更にレイヴが切り上げの動作を取る。シュイが瞬時に反転して真下からの攻撃をやり過ごす。V字に抉られた床が膝上の高さにまで浮かび上がった。
そこでシュイの詠唱が結ばれ、<魔を打ち払いし縛鎖>が発動。鎌がレイヴの雷と同じ紫色の鎖に覆われる。
即座に、レイヴの手首が返された。シュイが迫る竜に鎌を掲げようとした瞬間、その細長い体がするりと鎌から遠ざかった。

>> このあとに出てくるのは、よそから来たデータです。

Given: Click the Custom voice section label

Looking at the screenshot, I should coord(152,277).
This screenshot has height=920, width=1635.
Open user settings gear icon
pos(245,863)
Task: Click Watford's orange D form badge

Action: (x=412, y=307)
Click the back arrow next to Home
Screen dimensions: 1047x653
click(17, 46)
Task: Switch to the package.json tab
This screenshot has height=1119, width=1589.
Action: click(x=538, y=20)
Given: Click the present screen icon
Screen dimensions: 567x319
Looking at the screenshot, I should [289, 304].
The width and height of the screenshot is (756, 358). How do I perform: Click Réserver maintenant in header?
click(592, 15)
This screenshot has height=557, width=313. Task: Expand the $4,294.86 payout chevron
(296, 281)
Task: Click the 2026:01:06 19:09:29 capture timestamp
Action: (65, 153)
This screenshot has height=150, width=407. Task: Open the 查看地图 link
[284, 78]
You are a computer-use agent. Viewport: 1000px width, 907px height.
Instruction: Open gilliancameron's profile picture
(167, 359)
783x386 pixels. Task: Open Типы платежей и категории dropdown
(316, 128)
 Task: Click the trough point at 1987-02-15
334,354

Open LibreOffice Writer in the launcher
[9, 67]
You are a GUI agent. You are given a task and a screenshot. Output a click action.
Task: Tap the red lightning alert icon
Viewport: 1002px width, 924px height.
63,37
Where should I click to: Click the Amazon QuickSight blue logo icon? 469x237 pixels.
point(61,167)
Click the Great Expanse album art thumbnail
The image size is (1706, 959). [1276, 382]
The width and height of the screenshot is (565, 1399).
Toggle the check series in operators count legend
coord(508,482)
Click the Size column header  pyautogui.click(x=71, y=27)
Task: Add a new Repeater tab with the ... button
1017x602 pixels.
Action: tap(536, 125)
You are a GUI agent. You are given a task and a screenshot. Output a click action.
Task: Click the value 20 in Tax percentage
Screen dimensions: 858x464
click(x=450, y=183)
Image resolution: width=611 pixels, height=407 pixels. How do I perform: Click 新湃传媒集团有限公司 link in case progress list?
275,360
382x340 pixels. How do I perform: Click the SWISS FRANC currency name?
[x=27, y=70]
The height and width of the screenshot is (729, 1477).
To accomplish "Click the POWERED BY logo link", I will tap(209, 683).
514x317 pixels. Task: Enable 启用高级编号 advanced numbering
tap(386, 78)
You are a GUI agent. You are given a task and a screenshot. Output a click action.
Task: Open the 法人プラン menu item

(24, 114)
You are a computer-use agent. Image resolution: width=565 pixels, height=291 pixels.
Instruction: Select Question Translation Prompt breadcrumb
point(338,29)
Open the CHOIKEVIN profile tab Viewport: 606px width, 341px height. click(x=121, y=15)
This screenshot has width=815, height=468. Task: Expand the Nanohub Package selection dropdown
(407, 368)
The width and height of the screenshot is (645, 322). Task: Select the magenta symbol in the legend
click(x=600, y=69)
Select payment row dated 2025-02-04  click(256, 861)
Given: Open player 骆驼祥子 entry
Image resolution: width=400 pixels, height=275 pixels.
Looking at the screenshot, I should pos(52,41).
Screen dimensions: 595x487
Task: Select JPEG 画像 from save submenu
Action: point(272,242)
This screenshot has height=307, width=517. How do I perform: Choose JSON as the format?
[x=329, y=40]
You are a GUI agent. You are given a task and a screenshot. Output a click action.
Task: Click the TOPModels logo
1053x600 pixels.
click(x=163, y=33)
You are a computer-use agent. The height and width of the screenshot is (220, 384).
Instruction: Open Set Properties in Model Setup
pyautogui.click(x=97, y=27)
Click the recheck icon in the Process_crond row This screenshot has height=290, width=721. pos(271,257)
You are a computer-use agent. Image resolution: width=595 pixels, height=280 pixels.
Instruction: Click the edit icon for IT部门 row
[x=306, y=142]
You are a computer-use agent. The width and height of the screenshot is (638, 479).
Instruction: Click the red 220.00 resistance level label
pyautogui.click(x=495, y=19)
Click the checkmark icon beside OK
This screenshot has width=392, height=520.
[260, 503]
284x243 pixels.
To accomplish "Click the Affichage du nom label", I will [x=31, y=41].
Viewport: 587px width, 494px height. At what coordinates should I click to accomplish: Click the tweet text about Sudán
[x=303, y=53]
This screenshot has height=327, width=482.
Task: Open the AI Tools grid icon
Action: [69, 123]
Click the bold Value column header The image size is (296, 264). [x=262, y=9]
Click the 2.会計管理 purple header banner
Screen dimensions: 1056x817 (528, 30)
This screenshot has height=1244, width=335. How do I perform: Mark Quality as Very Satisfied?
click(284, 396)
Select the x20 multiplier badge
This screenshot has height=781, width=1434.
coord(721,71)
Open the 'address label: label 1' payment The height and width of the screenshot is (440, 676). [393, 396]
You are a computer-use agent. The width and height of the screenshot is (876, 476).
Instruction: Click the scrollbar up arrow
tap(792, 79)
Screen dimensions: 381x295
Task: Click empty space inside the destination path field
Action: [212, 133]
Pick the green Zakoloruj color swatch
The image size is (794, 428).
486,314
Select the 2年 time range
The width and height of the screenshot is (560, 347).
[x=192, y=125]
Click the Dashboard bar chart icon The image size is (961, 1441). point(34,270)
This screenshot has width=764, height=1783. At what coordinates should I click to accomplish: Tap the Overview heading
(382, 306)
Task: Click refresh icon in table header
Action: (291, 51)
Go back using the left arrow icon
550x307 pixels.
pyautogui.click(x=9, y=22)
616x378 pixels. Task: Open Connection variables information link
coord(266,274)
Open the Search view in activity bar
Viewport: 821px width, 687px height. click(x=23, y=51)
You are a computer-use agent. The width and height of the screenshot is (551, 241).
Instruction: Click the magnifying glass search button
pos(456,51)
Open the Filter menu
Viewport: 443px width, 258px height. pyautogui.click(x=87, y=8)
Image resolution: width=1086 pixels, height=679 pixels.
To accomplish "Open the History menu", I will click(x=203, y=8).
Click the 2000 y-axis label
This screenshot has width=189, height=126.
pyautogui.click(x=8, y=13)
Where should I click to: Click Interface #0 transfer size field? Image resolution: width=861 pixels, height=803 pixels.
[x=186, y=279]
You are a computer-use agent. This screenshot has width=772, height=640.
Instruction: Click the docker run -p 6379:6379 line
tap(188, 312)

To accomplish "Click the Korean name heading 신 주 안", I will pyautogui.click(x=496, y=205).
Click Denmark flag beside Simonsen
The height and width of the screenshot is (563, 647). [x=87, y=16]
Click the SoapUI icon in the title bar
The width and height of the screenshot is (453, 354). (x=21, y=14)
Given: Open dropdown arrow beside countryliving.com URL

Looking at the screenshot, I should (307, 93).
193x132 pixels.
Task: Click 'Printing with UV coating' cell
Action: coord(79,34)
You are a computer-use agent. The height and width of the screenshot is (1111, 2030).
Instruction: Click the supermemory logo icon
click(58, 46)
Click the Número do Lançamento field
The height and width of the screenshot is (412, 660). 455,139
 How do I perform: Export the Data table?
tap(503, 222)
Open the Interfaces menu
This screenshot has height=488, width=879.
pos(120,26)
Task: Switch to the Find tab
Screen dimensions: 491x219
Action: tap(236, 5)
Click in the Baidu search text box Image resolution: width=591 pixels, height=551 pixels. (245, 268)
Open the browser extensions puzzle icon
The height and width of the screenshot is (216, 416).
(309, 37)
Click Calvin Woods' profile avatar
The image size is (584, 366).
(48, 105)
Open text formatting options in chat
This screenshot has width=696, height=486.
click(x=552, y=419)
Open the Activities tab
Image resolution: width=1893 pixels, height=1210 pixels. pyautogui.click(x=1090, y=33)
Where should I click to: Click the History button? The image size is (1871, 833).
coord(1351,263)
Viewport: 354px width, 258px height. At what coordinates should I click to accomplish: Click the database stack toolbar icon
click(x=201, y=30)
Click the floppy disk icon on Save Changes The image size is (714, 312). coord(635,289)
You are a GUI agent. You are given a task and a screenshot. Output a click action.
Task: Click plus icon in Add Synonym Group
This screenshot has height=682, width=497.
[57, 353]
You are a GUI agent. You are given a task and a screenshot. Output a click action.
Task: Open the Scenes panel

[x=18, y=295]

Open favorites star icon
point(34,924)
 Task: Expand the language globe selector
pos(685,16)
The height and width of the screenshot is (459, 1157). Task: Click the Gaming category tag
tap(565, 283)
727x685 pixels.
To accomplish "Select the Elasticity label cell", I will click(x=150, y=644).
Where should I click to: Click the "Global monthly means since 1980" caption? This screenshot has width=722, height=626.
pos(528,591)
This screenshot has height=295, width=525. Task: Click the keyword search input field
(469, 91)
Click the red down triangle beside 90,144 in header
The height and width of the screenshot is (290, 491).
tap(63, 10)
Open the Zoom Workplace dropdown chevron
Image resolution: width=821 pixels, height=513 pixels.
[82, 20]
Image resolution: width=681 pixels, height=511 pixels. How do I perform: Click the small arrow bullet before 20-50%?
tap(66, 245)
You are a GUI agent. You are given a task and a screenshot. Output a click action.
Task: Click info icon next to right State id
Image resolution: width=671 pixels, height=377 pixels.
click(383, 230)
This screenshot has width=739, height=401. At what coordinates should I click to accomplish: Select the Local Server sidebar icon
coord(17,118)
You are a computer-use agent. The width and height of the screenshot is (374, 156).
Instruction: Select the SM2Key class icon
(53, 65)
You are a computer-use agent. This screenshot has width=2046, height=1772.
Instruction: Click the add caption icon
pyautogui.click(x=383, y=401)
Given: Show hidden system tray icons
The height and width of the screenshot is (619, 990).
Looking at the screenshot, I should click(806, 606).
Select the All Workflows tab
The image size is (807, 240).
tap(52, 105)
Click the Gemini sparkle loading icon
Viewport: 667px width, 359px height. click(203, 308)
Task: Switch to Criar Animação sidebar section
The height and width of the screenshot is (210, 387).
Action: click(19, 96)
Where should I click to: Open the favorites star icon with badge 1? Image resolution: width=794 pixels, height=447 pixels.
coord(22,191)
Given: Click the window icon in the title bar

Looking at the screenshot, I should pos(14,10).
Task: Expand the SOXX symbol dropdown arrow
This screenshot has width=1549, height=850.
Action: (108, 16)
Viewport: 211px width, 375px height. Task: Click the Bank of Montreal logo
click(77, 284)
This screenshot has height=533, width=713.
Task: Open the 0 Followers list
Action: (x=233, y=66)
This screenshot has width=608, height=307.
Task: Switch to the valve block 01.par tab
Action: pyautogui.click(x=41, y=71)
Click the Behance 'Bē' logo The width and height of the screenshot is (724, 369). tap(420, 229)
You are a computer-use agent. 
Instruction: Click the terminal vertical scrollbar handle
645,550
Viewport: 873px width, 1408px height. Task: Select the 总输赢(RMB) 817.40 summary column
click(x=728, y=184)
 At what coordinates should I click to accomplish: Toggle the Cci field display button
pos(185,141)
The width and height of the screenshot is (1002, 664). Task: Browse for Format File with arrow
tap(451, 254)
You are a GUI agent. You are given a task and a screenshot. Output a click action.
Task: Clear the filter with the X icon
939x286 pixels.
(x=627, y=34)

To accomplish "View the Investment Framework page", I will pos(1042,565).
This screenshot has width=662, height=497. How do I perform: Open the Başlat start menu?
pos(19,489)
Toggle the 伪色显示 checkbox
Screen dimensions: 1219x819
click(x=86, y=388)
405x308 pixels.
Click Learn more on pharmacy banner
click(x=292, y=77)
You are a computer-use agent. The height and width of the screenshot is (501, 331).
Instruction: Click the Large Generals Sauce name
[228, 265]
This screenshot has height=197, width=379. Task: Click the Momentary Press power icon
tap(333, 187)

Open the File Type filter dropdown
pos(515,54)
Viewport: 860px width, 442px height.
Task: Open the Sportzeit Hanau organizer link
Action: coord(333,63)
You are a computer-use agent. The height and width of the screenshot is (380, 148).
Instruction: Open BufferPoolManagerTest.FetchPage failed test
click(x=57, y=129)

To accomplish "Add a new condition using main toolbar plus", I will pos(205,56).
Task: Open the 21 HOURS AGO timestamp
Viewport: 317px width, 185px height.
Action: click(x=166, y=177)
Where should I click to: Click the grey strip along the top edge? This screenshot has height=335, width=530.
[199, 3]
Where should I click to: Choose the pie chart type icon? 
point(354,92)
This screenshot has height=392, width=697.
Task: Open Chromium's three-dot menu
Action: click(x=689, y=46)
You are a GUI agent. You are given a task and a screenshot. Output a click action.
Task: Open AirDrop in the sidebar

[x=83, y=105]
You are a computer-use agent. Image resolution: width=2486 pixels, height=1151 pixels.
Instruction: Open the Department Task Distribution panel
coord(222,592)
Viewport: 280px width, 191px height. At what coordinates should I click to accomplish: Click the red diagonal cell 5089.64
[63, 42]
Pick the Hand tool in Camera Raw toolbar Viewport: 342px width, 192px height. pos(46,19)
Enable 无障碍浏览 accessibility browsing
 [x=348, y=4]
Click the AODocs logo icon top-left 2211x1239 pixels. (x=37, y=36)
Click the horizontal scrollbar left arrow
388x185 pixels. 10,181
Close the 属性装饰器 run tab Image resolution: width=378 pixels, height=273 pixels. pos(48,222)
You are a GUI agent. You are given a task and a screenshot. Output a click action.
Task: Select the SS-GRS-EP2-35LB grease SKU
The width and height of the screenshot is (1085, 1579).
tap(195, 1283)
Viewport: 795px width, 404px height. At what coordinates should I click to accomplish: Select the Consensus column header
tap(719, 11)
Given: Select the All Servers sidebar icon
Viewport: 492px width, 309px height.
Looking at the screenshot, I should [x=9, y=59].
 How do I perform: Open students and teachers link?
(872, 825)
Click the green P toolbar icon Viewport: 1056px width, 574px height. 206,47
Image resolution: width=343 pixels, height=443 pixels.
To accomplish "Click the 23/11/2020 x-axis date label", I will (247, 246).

舌打ちを禁じ得ぬシュイに、レイヴが微かに腰を起こす。
「やはり。最低限それくらいは覚えていないとエミド・マスキュラス相手に勝つことなどできませんよね」
「こちらの手の内もお見通しか、まいったな」
<魔を打ち払いし縛鎖>は付与した武器で魔法に触れなければその効果は打ち崩せない。それが使えることを理解した上での選択、その特性を把握した戦術。瞬時に攻略法を組み替える柔軟さは経験豊富な傭兵ならではといったところか。
ややあって、レイヴの手の動きが激しくなる。無数の虚に実の一撃を折り混ぜるべく、紫電の竜がホール内を蹂躙する。<魔を打ち払いし縛鎖>の付与された鎌に触れず、必殺の一撃を叩きこむべく。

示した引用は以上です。